EXERCISE DIRECTIONS:
Copy all of the material below line for line, without the pictures.
[START OF DATA TO USE]
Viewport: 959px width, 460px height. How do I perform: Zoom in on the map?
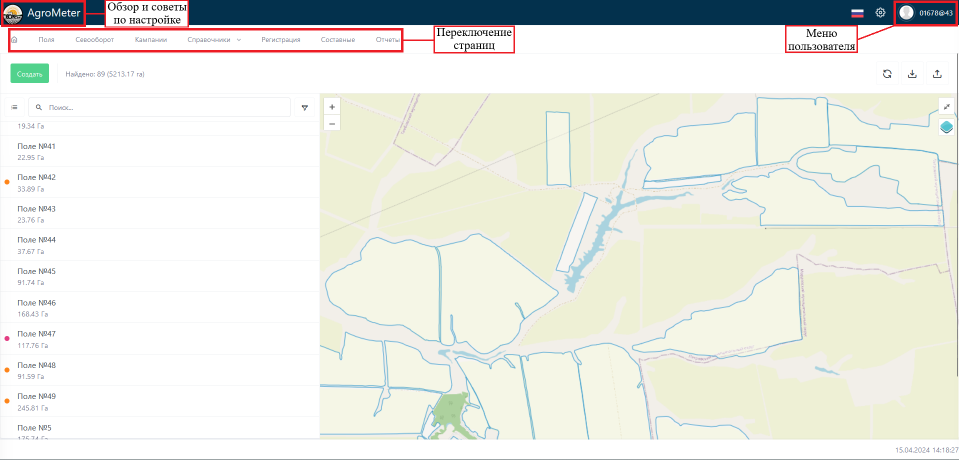332,106
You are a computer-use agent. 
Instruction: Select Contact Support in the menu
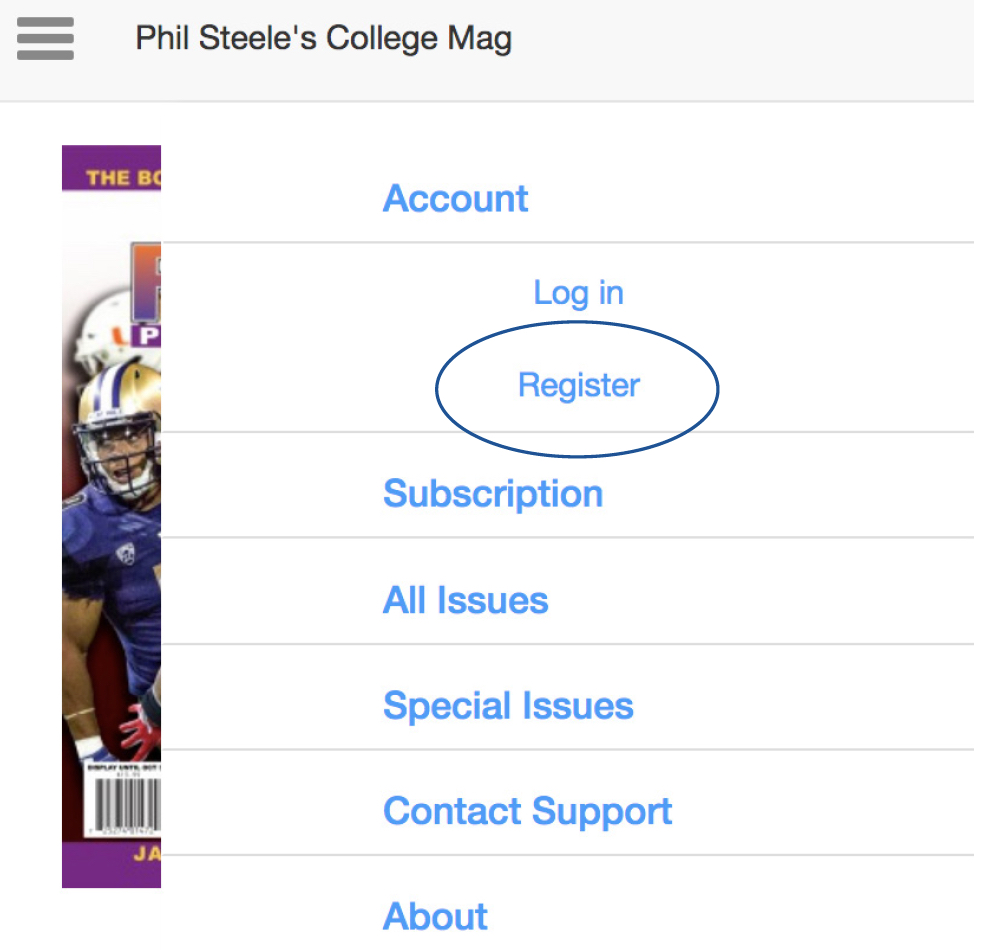click(x=527, y=811)
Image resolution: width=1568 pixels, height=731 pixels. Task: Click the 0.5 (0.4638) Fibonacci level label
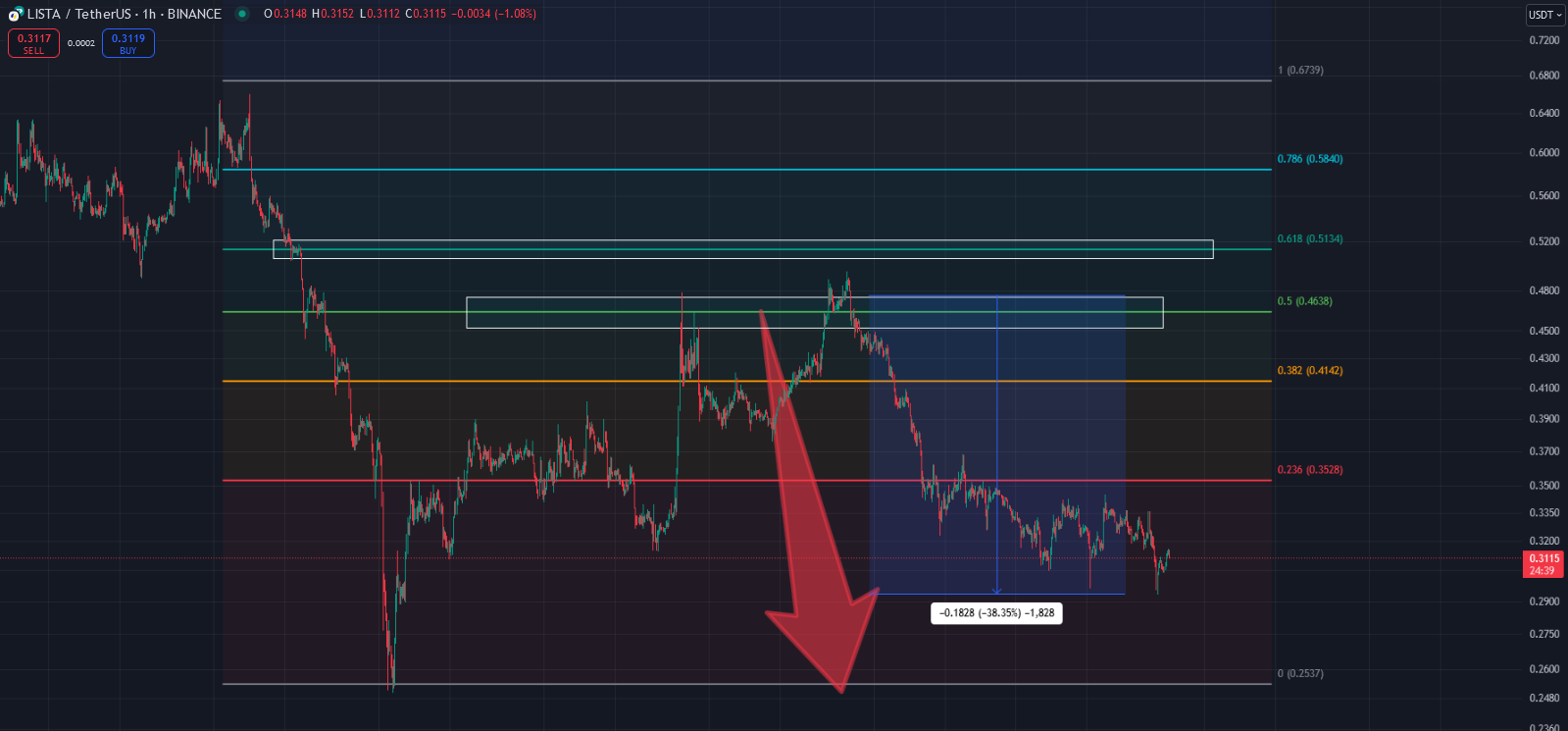pos(1304,301)
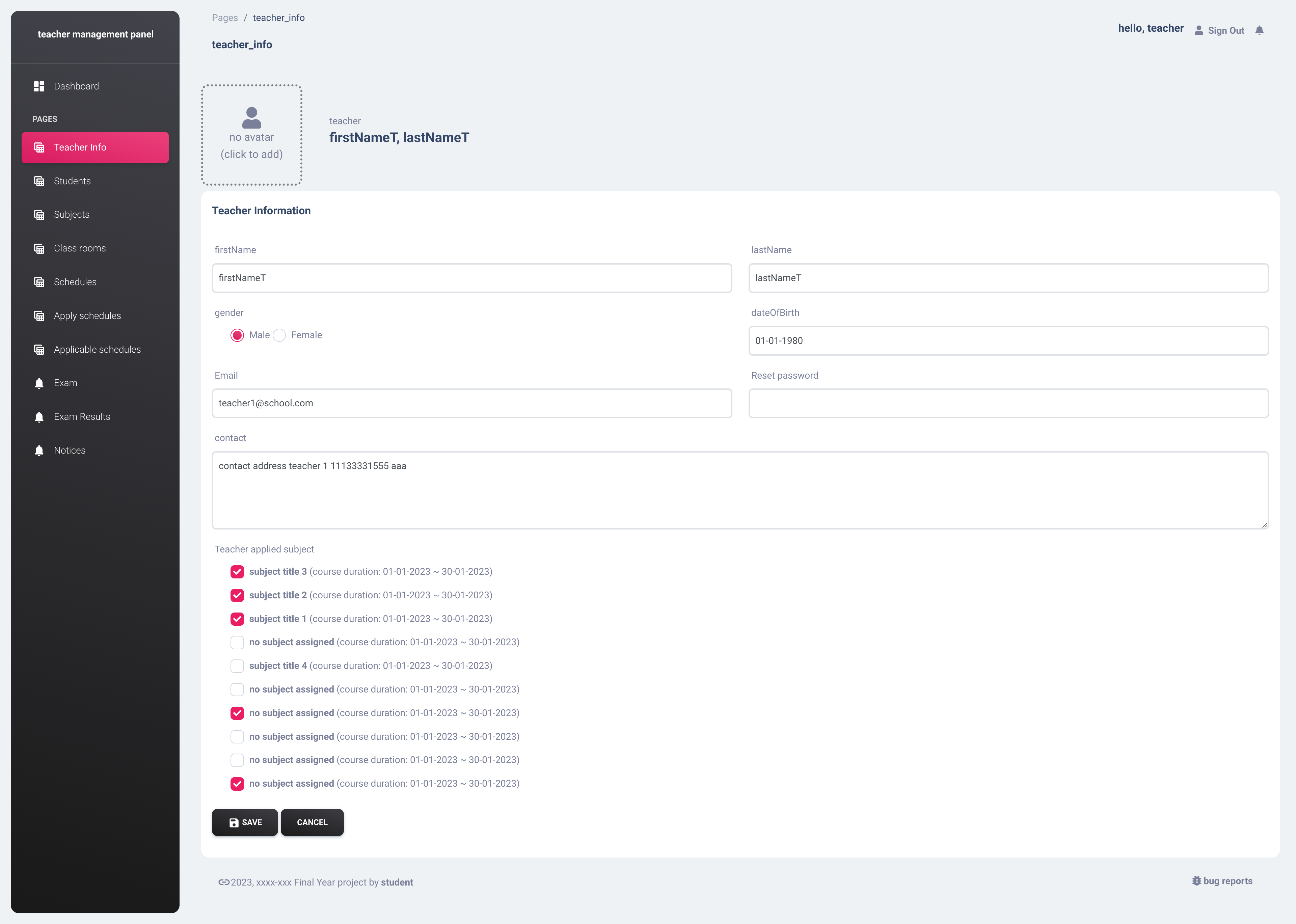
Task: Click the Sign Out user icon
Action: (x=1199, y=30)
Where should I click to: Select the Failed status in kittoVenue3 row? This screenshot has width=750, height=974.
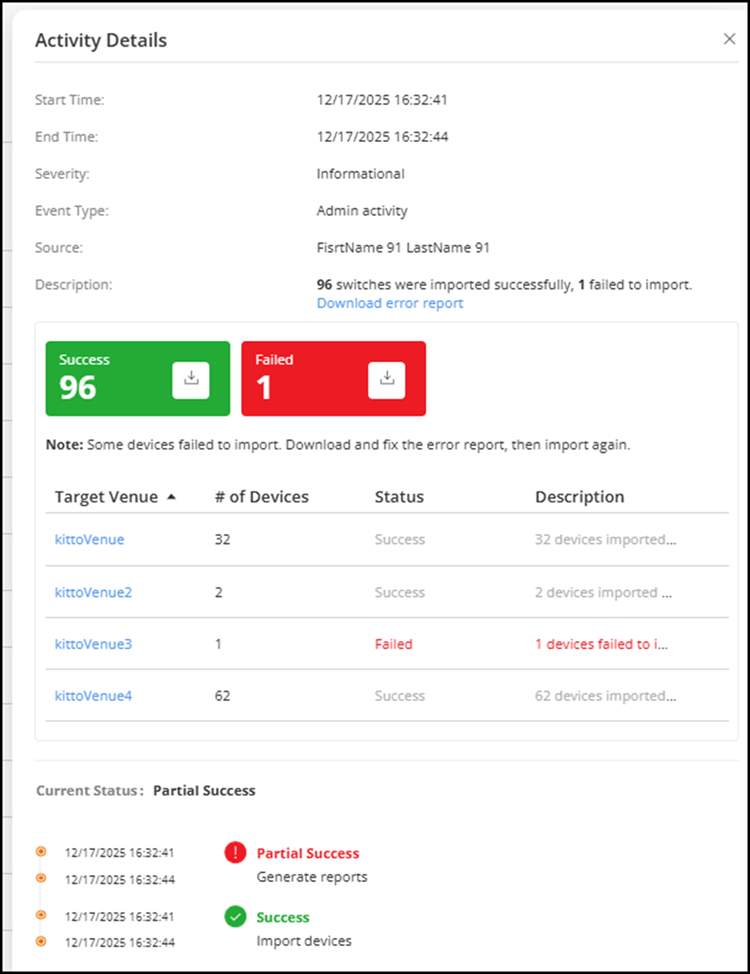point(393,644)
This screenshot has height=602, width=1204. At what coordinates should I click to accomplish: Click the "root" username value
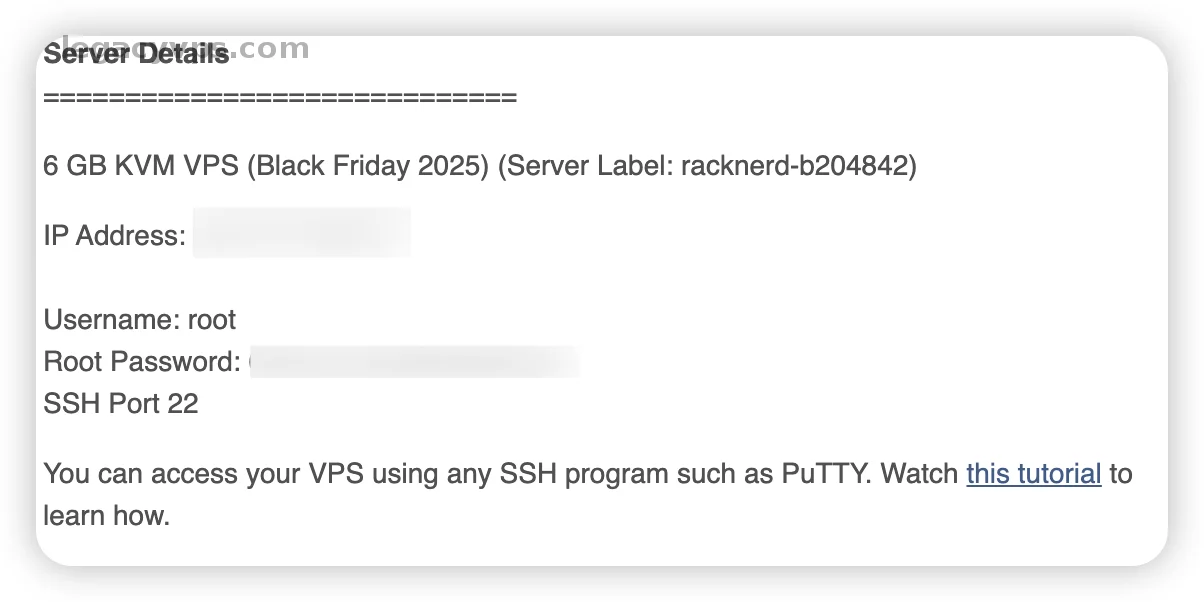(212, 320)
[END OF DATA TO USE]
TASK SOLUTION:
Viewport: 959px width, 460px height. How do I perform: Zoom in on the map?
332,106
You are a computer-use agent. 
Instruction: Select Contact Support in the menu
click(x=527, y=811)
Image resolution: width=1568 pixels, height=731 pixels. Task: Click the 0.5 (0.4638) Fibonacci level label
pos(1304,301)
Task: Click the Sign Out user icon
Action: (x=1199, y=30)
Where should I click to: Select the Failed status in kittoVenue3 row? This screenshot has width=750, height=974.
point(393,644)
This screenshot has height=602, width=1204. At what coordinates should I click to accomplish: Click the "root" username value
(212, 320)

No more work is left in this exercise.